I had pretty much been a bachelorette before then; I hadn't been dating for at least a year. Now suddenly I have a brand new Goldbug and not long after, a new (and better) relationship with a real man. And the trend hasn't stopped there.

So as I paid for my brand new Cyber Speed Bumblebee I realized; each Bumblebee I own is a part of my history. Each one is a little trophy, a small symbol of personal victory over the forces of stupidity in my life.

Guess he really is my guardian angel after all.

Monday, July 28, 2008

Well, that was fun...

Just tangled with ordering from Hasbro Toy Shop and Matty Collector (Mattel's new webstore). I've got one word: UGH.

HTS wasn't too bad, just a few random error messages. Matty was a nightmare; I tried placing my order for King Greyskull multiple times only to have the server crash or get weird-ass error messages. If it hadn't been for Prime giving me the customer service number for Mattel, we'd probably be screwed right now.

I have to go lay down. I have a killer migraine from all the bullshit today.


Pic from LOL BOTS.

Friday, July 25, 2008

Best. Day. EVER!

So my friend DA is now at the San Diego Comic-Con. I admit, I am jealous as all get-out. He's been calling me off and on the whole day to give me status reports, so when the phone rang about ten minutes ago, that's what I was expecting. We said hi, he told me to hang on, and I had no idea what would happen next.
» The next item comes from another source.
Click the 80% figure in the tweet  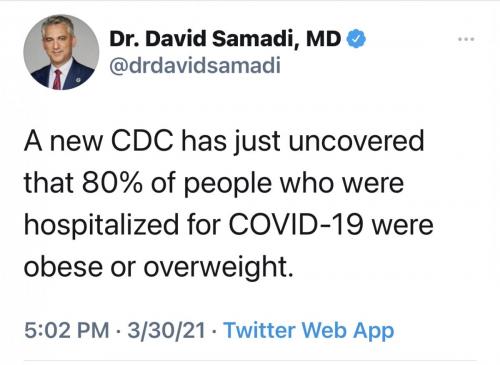pos(113,183)
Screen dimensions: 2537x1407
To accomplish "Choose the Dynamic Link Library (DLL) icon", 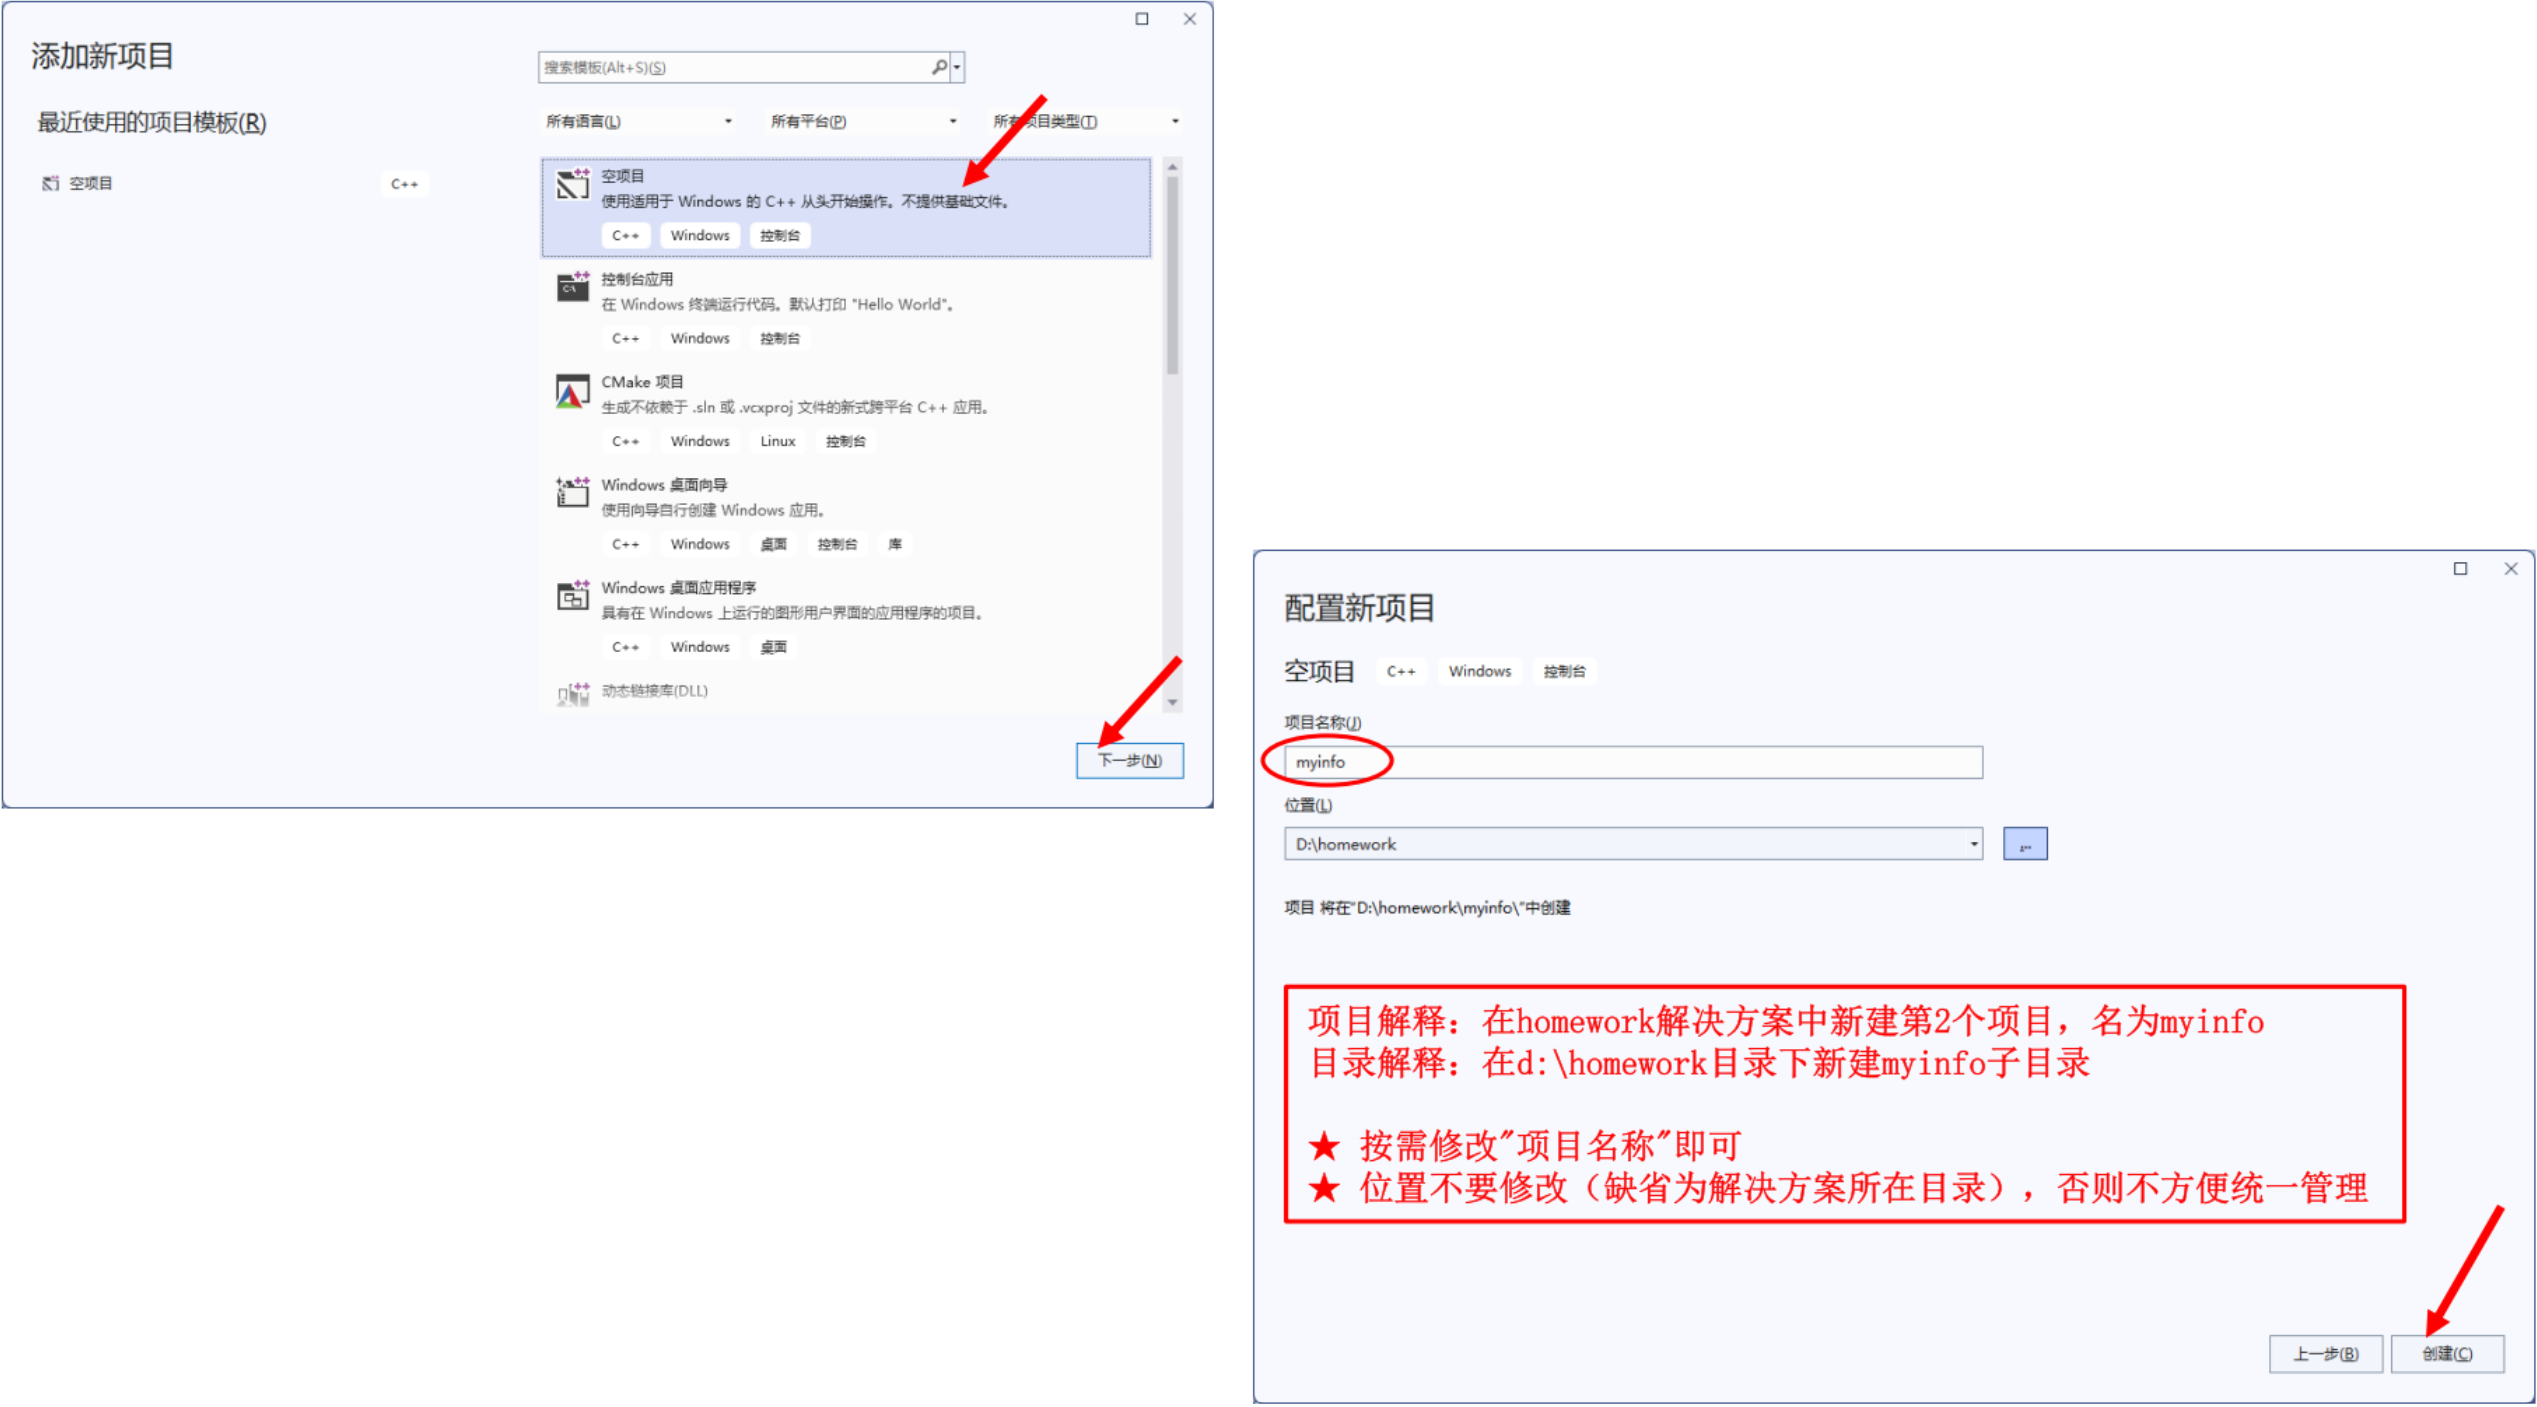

The person who said hello had a distinctly British accent. My heart skipped at least three beats when I realized who it was.

It was Mark Ryan. I was speaking to Mark Ryan!

He asked if I had ever been to anything like SDCC and I told him that I really hadn't, the closest I had come was BotCon. He mentioned that DA had said I was a huge Bumblebee fan and I said that I most certainly was.

Poor Mr. Ryan. He said it sounded like I was hyperventilating and was afraid I might pass out! I told him I wouldn't. XD

It seems he didn't know he was going to be the voice of Bumblebee until he was contacted after the filming was over; basically they wanted his permission to use the lines he spoke for Bumblebee, but he couldn't remember doing any! They had to play a recording of him speaking the lines so he could actually remember them.

He said yes and thus became the voice of Bumblebee.

He said he hasn't been invited to a BotCon yet, but he would certainly go and "make a fool of himself" again. I said if he could stand the likes of me, it'd be great. He said he could.

I thanked Mr. Ryan profusely and told him it was an honor to speak to him. When DA picked the phone back up, I must have said about three hundred "Thanks" in under five seconds.

Poor Prime. When he gets home, he's going to wonder why I'm so hyper.
I'll be unbearable for the next three weeks, easy.

--Weasel, "This. Day. RAWKS!"

Saturday, July 19, 2008

There Aren't Enough Expletives

Got a letter in the mail from the bank today. And apparently, I have to deal with some stupid bullshit concerning the car. Or rather, the title to said car.

According to the person at the bank, someone by the name of James A. Sr. is listed on the title to my car. And I have to get this dwink to sign off on the loan application for some odd ass reason.

There's just one teensy, tiny little problem here.
There is only one goddamned name on the title: MINE!
There is no James A Sr. on the fucking title, or living at my place of residence! I don't even know who in the hell James A. Sr. fucking is! So how in the hell am I going to get a signature from someone who doesn't frigging exist?

This isn't the first time I've had to deal with bullshit from this bank. I'm starting to think that this place might be run by a bunch of brain damaged chimps.

--Weasel, "That dent in my desk just keeps getting bigger and deeper thanks to all this crap."

Friday, July 18, 2008

So How Hard Should I Laugh?

You have seriously got to watch this.
I honestly don't know whether to laugh..... or fucking laugh hysterically.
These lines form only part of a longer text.